Table 1. Fold recognition over the test decoy sets.
number of | basic method | DC method | DC best | ||||
PDB | decoy models | true folds | true folds | top model | |||
code | basic | DC method | top 5 | top 10 | top 5 | top 10 | RMS (Å/ca) |
2trx | 16768 | 12526 (5046) | 0 | 0 | 5 (1) | 8 (4) | 6.55/105 |
3chy | 7015 | 700 (388) | 1 | 2 | 5 (5) | 10 (8) | 5.70/121 |
1f4p | 4243 | 3896 (991) | 0 | 0 | 3 (5) | 6 (8) | 6.73/134 |
5p21 | 20169 | 5196 (1655) | 2 | 4 | 4 (4) | 4 (4) | 8.70/158 |
Of the five proteins considered, one (1cozA) did not produce models and is not tabulated.
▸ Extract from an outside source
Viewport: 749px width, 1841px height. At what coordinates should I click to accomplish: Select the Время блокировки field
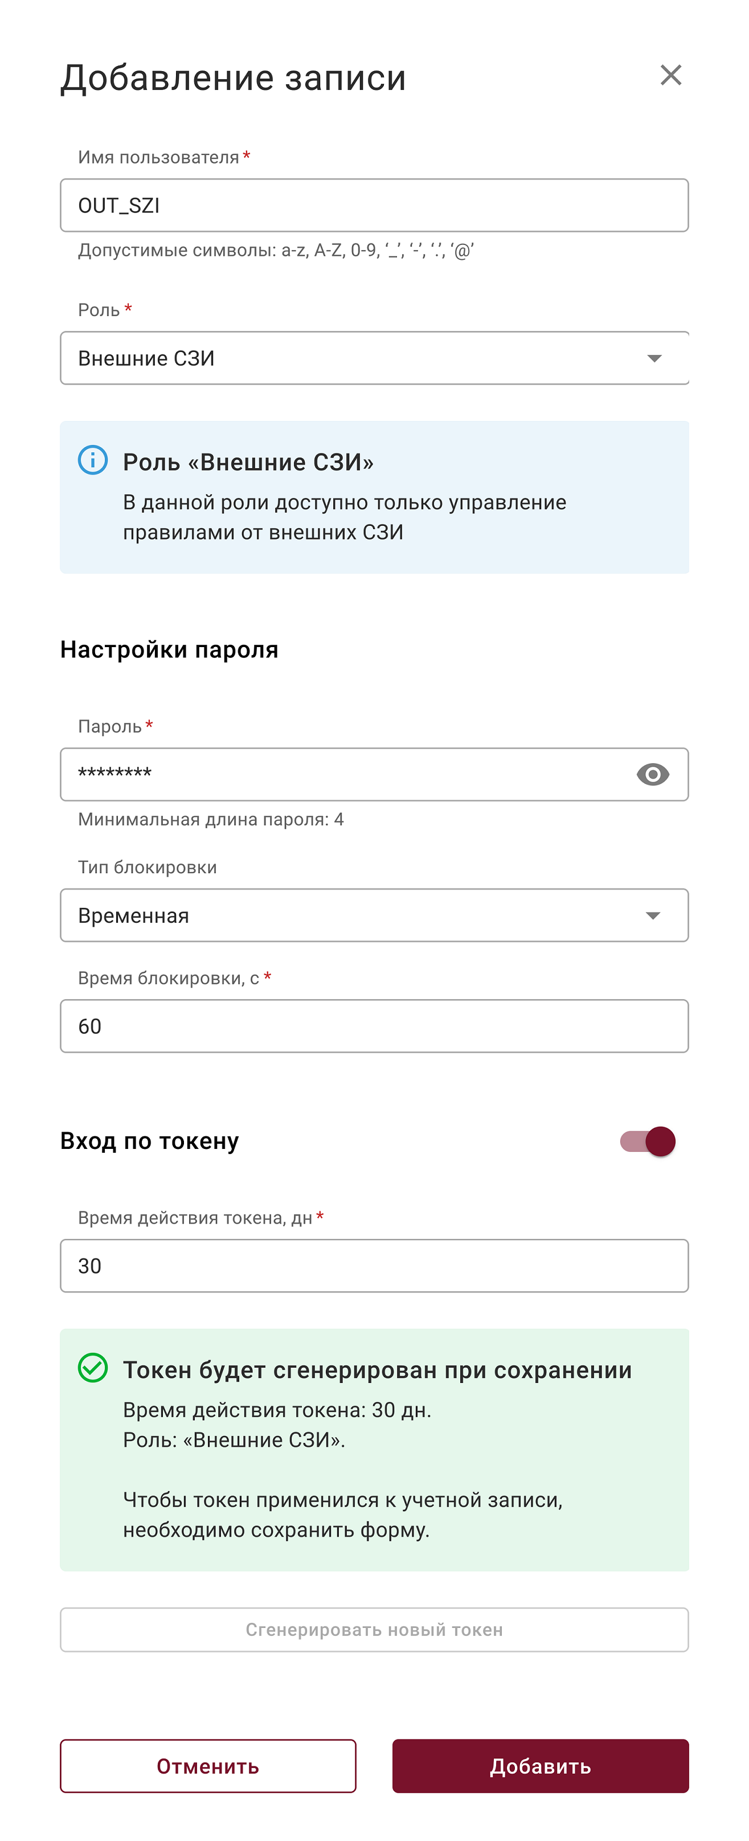(x=374, y=1026)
For each of the other proteins (PDB) the number of decoys constructed by the basic PLATO method is tabulated in the leftmost column along with those using the PLATO method with direct contact (DC) information and, in parenthes, the number after applying structural constraints to the contact matrix. The computer execution time is roughly proportional to these numbers. The number of true folds (defined by topology string) found in the top 5 and top 10 ranked positions is tabulated for the basic PLATO method and the DC augmented method ranked by the PLATO score and the DC score combined as their geometric mean as used previously (with the arithmetic mean in parenthes). The number of hits over larger subsets is more easily seen in the plots in Figure 5. In the rightmost column, the root mean square (RMS) deviation was calculated over the number of residues (CA atoms) shown in parentheses for the top model. These values are slightly higher than some reported previously as the current models were not selected using residue-level contact data.